- TEXT TO READ -

Regulatory interpretations and jurisdictional inconsistencies affect the operations of domestic and international digital currency programs that are accessible in the United States. Many digital currency programs in the United States believe that they are not subject to any existing federal or state regulatory structure. This issue is currently being litigated in federal court. Programs with components (servers, bank accounts, corporate offices, etc.) located outside the United States are not subject to U.S. regulations, yet those programs can be accessed within the United States. Issuers and DCEs frequently locate components in international and offshore jurisdictions; this practice enables them to avoid U.S. regulatory oversight and complicates prosecutions.
Anonymity is a heavily marketed characteristic of the digital currency industry. Because digital currency accounts are obtained online and are not subject to the customer identification procedures associated with obtaining a traditional bank account, they often can be opened and funded anonymously. Many digital currency web sites advertise “full anonymity” for transactions. Some issuers require identification, but because users open digital currency accounts online, documents are generally faxed or scanned to the issuer and can be easily altered or falsified. Anonymity continues during the digital currency account funding process, again without face-to-face interaction. Individuals can fund digital currency accounts by making cash deposits directly to an exchanger’s bank account.8 Many DCEs maintain bank accounts in several countries to facilitate cash deposits in various national currencies. Industrywide, exchangers also accept wire transfers, postal money orders, and a variety of other payment types, some of which may make it difficult to determine the source of funds. Illicit users further attempt to conceal their identities by continually opening new digital currency accounts, as often as after each transaction. Digital currency accounts can also be funded with varying degrees of anonymity by mail and over the Internet, using electronic money orders (EMOs), checks, and online banking transfers. Some issuers allow individuals to redeem digital currency account balances in actual precious metals; launderers looking to conduct business in precious metals could exploit digital currencies to acquire them without the paper trail created by the commodities market. Many exchangers will convert digital currency balances into anonymous prepaid (stored value) cards9 that can be used to withdraw funds by various methods, including at worldwide automated teller machines (ATMs). Digital currencies also may be withdrawn through worldwide wire transfers, mailing third-party checks to anyone whom the account holder designates, or a variety of other methods.

- DATA EXTRACT -
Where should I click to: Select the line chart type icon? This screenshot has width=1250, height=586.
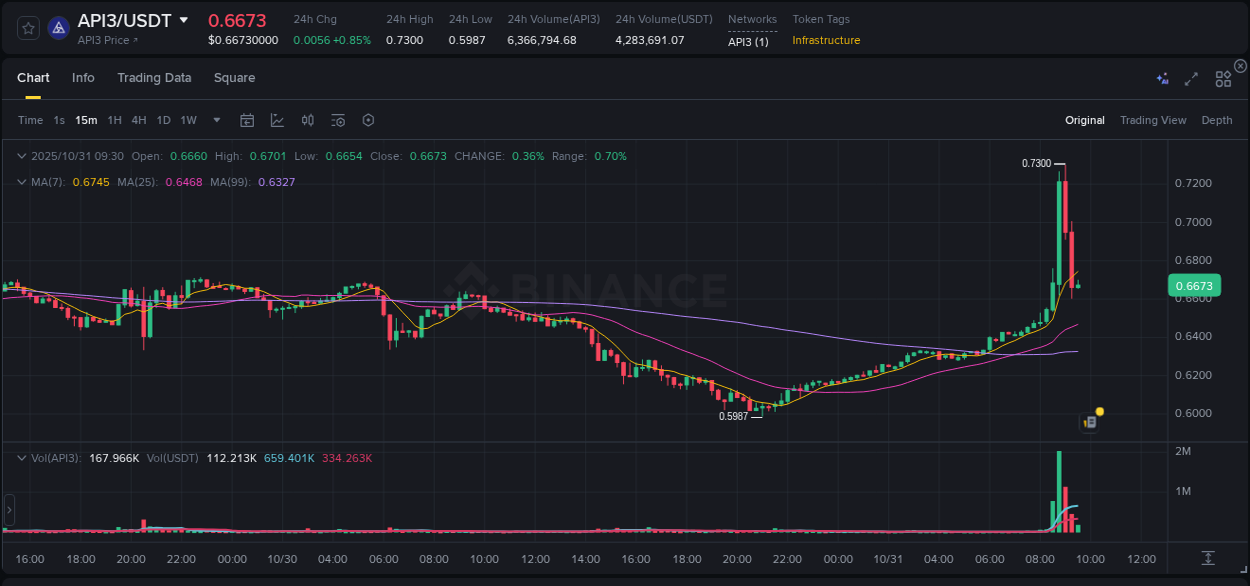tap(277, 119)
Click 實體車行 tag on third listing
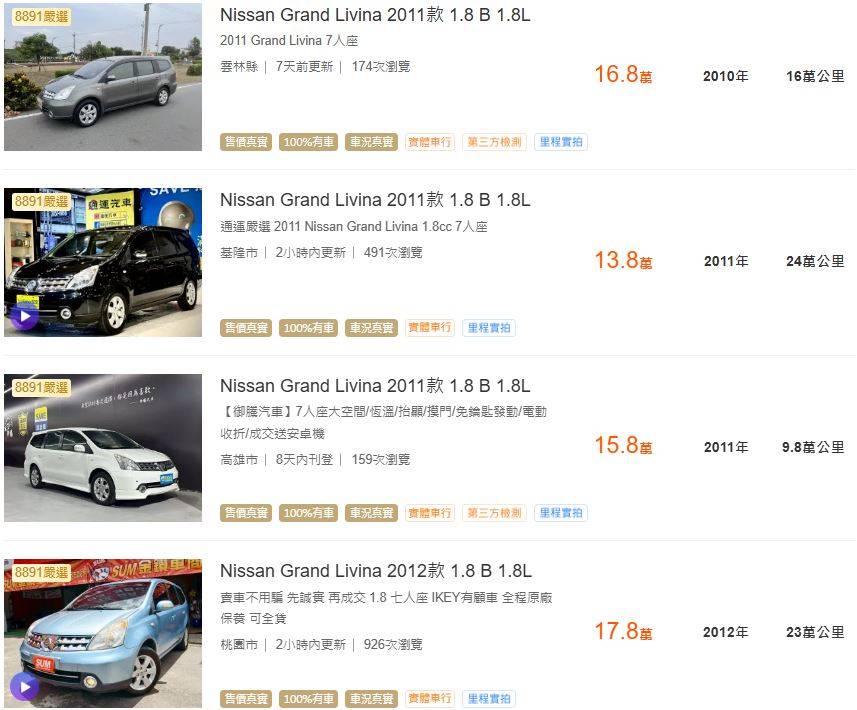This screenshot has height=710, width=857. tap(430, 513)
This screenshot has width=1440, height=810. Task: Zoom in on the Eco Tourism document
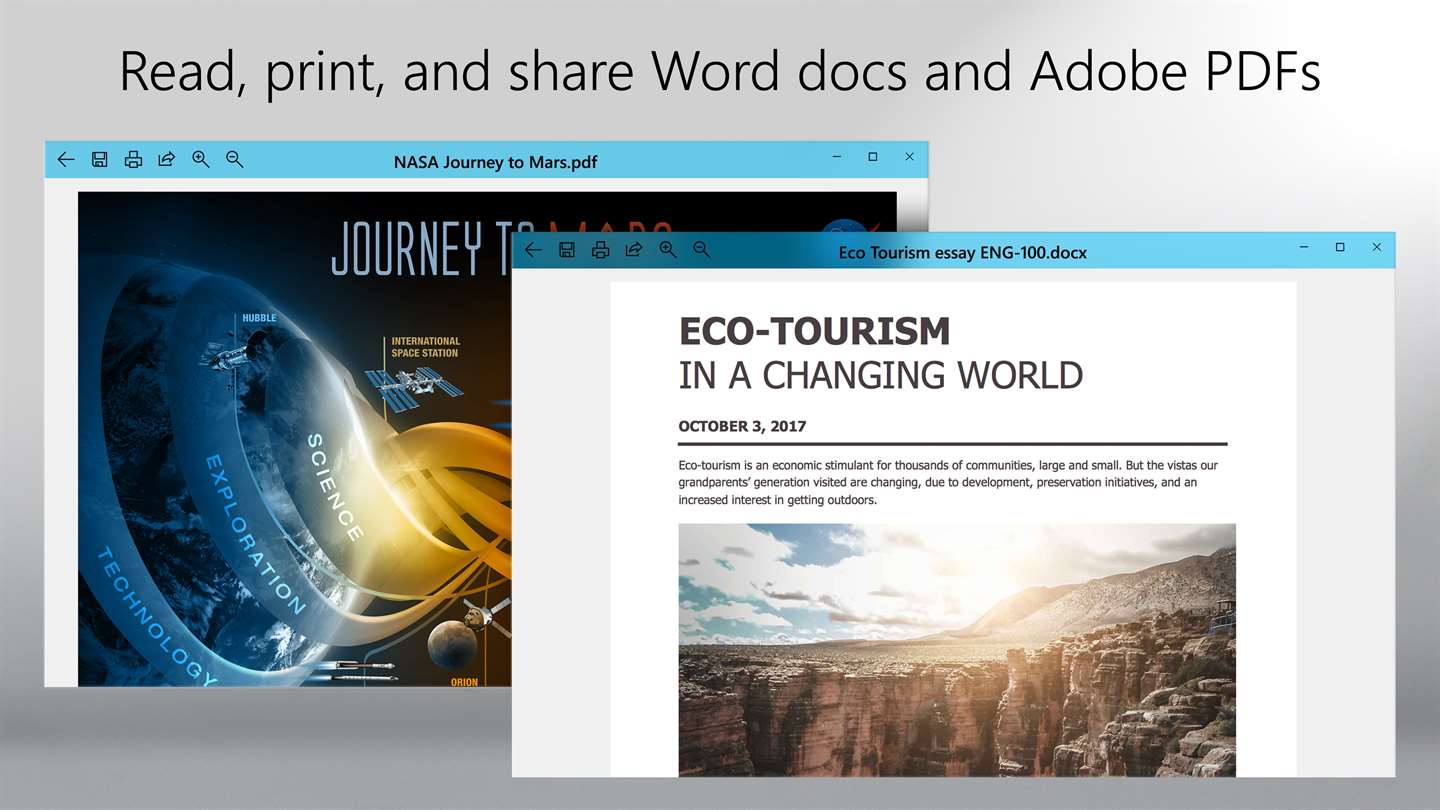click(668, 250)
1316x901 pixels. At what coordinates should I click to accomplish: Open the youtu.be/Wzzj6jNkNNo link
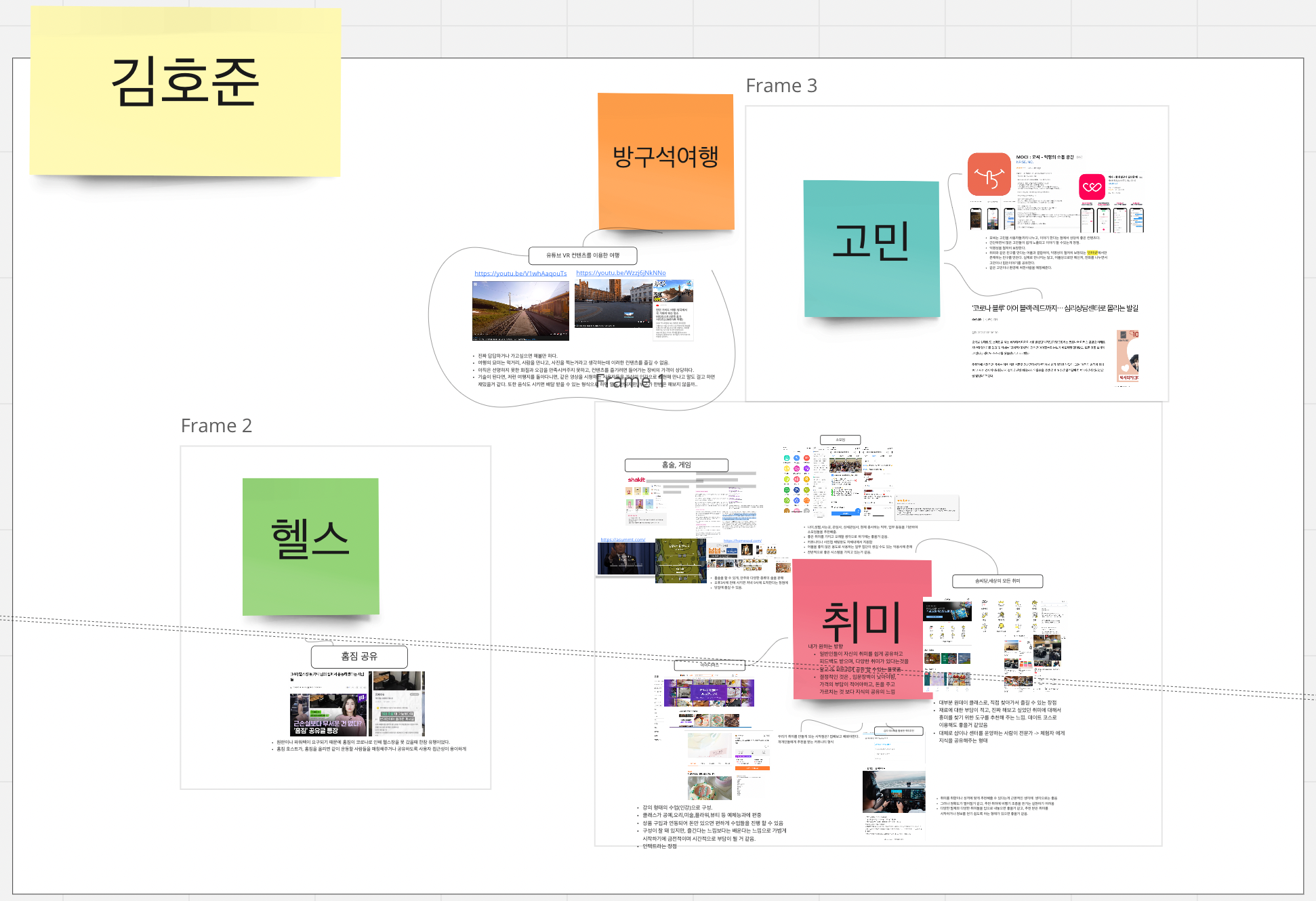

- TASKS FOR THIS EXERCISE -
#1 In the digital currency text, how do users usually get identification documents to issuers that require them?
#2 Transcribe the portion of the digital currency text that opens with the words containing "Regulatory interpretations and" and closes with "and complicates prosecutions.".
#3 Carry the digital currency text forward, writing the next part that follows its final sentence.

- ANSWERS PROVIDED -
#1 They generally fax or scan the documents to the issuer.

#2
Regulatory interpretations and jurisdictional inconsistencies affect the operations of domestic and international digital currency programs that are accessible in the United States. Many digital currency programs in the United States believe that they are not subject to any existing federal or state regulatory structure. This issue is currently being litigated in federal court. Programs with components (servers, bank accounts, corporate offices, etc.) located outside the United States are not subject to U.S. regulations, yet those programs can be accessed within the United States. Issuers and DCEs frequently locate components in international and offshore jurisdictions; this practice enables them to avoid U.S. regulatory oversight and complicates prosecutions.

#3
Various technologies can increase the utility of digital currencies for money laundering by providing additional anonymity and networking abilities. Because digital currency transactions are conducted over the Internet, they can be traced back to individuals’ computers;10 however, anonymizing proxy servers and anonymity networks11 protect individuals’ identities by obscuring the unique IP (Internet Protocol) address as well as the individuals’ true locations. Furthermore, mobile payments conducted from anonymous prepaid cellular devices, such as web-enabled phones, may be impossible to trace to an individual. Such portable devices that provide Internet access enable transfers of digital currency; afterward, they can be destroyed, easily and inexpensively, to prevent forensic analysis. Digital currency account holders also may use public Internet terminals or even “hijacked” wireless Internet connections to access their digital currency accounts, causing transactions to appear to originate with the unsuspecting Internet subscriber. Users of digital currency may also use encrypted chat rooms12 to conceal communications between individuals, making law enforcement scrutiny more difficult.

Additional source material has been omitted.